- Born: May 7, 1956 (age 70)
- Occupation: Professor of New Testament Interpretation at Fuller Theological Seminary in Pasadena, California.
- Known for: New Testament scholar, theologian, author
- Board member of: Editorial boards of the journals Science and Theology and Science & Christian Belief

Academic background
- Education: Texas Tech University, Perkins School of Theology at Southern Methodist University
- Alma mater: University of Aberdeen

Academic work
- Discipline: Biblical studies
- Sub-discipline: New Testament studies
- Institutions: American Baptist Seminary of the West Graduate Theological Union Fuller Theological Seminary
- Notable works: Dictionary of Jesus and the Gospels The Gospel of Luke (NICNT)
- Website: https://joelbgreen.substack.com

= Joel B. Green =

American theologian and academic

Joel B. Green (born May 7, 1956) is an American New Testament scholar, theologian, author, Associate Dean of the Center for Advanced Theological Study, and Professor of New Testament Interpretation at Fuller Theological Seminary in Pasadena, California. Green is a prolific author who has written on a diverse range of topics related to both New Testament scholarship and theology. He is an ordained elder of the United Methodist Church.

==Education==
Green holds the academic degrees of Bachelor of Science, conferred by Texas Tech University in 1978, Master of Theology, received in 1982 from the Perkins School of Theology at Southern Methodist University; and Doctor of Philosophy from the University of Aberdeen, Scotland, obtained in 1985.

==Career==
From 1992 to 1997 Green was associate professor of New Testament Interpretation at the American Baptist Seminary of the West and the Graduate Theological Union in Berkeley, California. From 1997 to 2007 he was a professor at Asbury Seminary in Wilmore, Kentucky, dean of the School of Theology, and provost, before taking up the post of Professor of New Testament Interpretation at Fuller Theological Seminary in Pasadena, California. In 2011, Green was named as the general editor of the New International Commentary on the New Testament (NICNT). He has served as chair of the Council of the Society of Biblical Literature and a member of the board of directors of the Institute for Biblical Research.

==Theology==
Green adheres to Wesleyan-Arminian theology and is an advocate for the Theological Interpretation of Scripture.

== Publications ==
He has written and edited some fifty-five books. They include Dictionary of Jesus and the Gospels, Dictionary of Scripture and Ethics, and In Search of the Soul: Four Views of the Mind-Body Problem.

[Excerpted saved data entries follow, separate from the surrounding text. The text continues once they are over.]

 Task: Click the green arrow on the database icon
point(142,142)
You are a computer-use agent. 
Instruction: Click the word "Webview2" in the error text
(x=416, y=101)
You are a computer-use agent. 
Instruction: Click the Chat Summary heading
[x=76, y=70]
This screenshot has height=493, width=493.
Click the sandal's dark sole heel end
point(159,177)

He has also written many articles and chapters, both for academic study and for general readership. He is the General Editor of the Wesley Study Bible. He is also the editor of the Journal of Theological Interpretation, and serves on the editorial board of such journals as Science and Theology and Science & Christian Belief. He is the New Testament editor for the Common English Bible.

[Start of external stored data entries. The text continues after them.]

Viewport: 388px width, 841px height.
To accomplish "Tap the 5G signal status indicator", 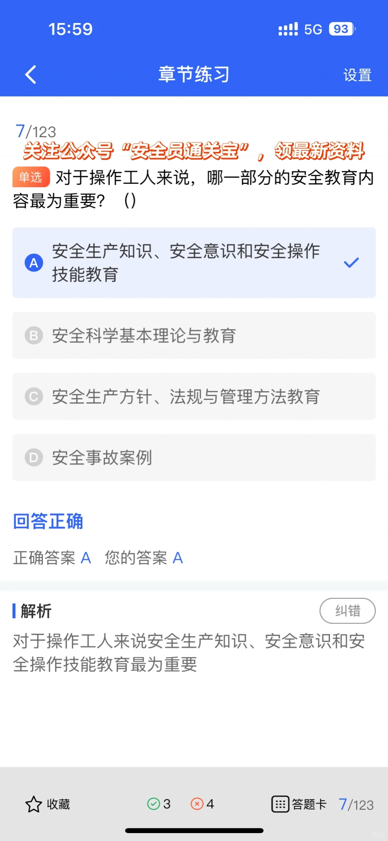I will tap(313, 29).
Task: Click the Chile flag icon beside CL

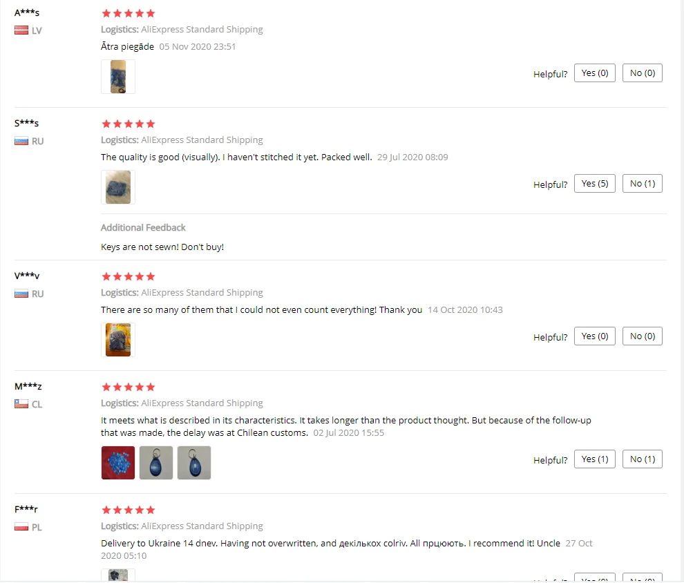Action: tap(21, 404)
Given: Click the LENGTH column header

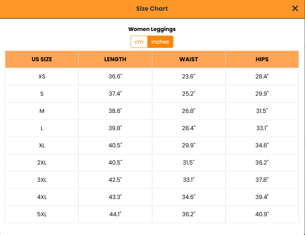Looking at the screenshot, I should coord(115,59).
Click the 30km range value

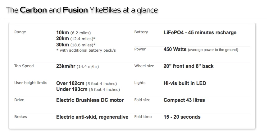click(x=76, y=45)
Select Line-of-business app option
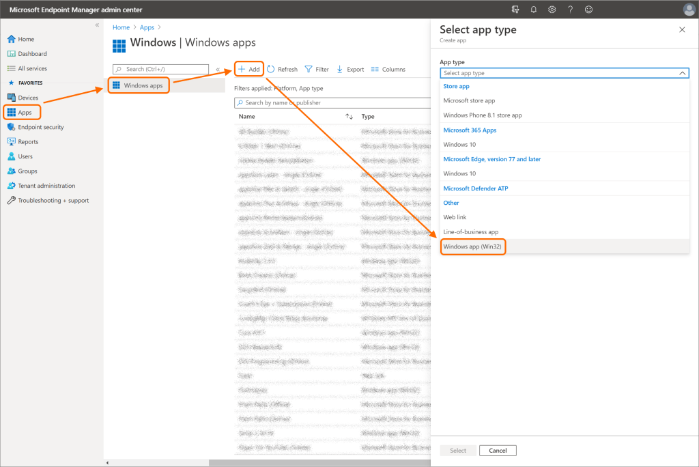 click(470, 231)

In July 2025, Green began a newsletter at Joel B. Green on Substack. His newsletter is written for popular audiences and includes in-depth explorations on atonement, the Epistle of James, Luke-Acts, and Theological Interpretation of Scripture.

==Selected works==
===Books===
- "The Theology of the Gospel of Luke" (1995)
- "The Gospel of Luke" (1997)
- "Recovering the scandal of the cross : atonement in New Testament & contemporary contexts" (2000)
- "Introducing the New Testament: its literature and theology" (2001)
- "Reading Scripture as Wesleyans" (2010)
- "Discovering Luke: Content, Interpretation, Reception" (2021)

===Edited by===
- Green, Joel B. (1992). "Dictionary of Jesus and the Gospels"
- Green, Joel B. (2011). "Dictionary of Scripture and Ethics"
- Green, Joel B. (2013). "The World of the New Testament : Cultural, Social, and Historical Contexts"
- Green, Joel B. (2014). "Cognitive Linguistic Explorations in Biblical Studies"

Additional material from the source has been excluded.